On the foundation of an encompassing and stable reference grid it will be possible to ingest and attach to the reference base as constituted by the Ulysses text (and textual materials) all manner of external material: digital document images (of autographs, typescripts, proof-sheets, auxiliary instructions), textual notes, natural-language response texts in divers groupings (historical and factual; discursive; critical; multi-medial; as well as dynamically interactive dialogical contributions). With all functions and content seminally in place, the site should within a mid-term foreseeable future be launchable for dynamically progressive interactive use.


[1] As earlier suggested in Hans Walter Gabler, “Thoughts on Scholarly Editing,” review of Securing the Past: Conservation in Art, Architecture, and Literature, by Paul Eggert, JLT Online (2011), http://nbn-resolving.de/urn:nbn:de:0222-001542. Reprint, Ecdotica 7 (2010), 105-127.

[2] According to Gérard Genette’s taxonomy of the elements of a book, interestingly enough, the title signaling the work for which the ensuing text stands, is itself a threshold into the book itself, and therefore belongs among the book’s paratexts, not to its text itself. See Genette, Seuils (Paris: Éditions du Seuil, 1987).

[3] James Joyce, Ulysses: A Critical and Synoptic Edition, ed.

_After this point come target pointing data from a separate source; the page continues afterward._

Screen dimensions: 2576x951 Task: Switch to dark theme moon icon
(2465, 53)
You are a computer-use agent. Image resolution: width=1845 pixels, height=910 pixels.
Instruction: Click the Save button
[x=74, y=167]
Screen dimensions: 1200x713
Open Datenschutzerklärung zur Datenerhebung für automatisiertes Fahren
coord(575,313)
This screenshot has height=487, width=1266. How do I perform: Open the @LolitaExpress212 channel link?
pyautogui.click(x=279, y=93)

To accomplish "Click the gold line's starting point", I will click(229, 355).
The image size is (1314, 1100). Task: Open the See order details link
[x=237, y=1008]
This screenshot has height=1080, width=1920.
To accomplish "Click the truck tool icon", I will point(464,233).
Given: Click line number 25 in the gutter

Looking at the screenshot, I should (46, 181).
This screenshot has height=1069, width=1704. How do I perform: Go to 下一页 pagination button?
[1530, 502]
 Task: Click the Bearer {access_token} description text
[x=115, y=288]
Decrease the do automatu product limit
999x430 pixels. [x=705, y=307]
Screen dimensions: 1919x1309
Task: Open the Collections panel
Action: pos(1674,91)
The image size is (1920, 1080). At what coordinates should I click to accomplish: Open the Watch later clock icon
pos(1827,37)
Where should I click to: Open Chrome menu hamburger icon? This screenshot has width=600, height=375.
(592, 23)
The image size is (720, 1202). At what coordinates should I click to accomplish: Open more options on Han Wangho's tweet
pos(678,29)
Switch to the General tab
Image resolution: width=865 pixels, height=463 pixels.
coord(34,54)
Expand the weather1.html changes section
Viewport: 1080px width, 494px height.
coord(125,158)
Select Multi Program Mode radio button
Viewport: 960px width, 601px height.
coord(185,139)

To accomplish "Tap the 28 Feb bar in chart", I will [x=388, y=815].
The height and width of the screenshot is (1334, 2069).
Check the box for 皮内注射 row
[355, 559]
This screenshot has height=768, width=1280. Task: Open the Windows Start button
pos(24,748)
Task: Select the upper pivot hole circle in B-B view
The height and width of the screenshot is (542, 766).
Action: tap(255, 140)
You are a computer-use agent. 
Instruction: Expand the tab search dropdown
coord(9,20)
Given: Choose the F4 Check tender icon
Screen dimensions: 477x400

Hans Walter Gabler with Wolfhard Steppe and Claus Melchior, 3 vols. (New York: Garland Publishing Inc., 1984).

[4] In terms of traditional editorial conceptions and procedure, the “final working draft” is an “archetype” behind the fair copy and the typescript, and thus not a materially extant document. Its text however is inferable as a state-of-text jointly from the fair-copy and typescript texts for those episodes or stretches of episodes where the fair copy and the typescript inscriptions collaterally derive from it.

[5] See Michael Groden, “The National Library of Ireland’s New Joyce Manuscripts: An Outline and Archive Comparisons,” Joyce Studies Annual 14 (Summer 2003): 5-17.

[6] They are likely to provide rich testing ground for the TEI’s “Encoding Model for Genetic Editions.”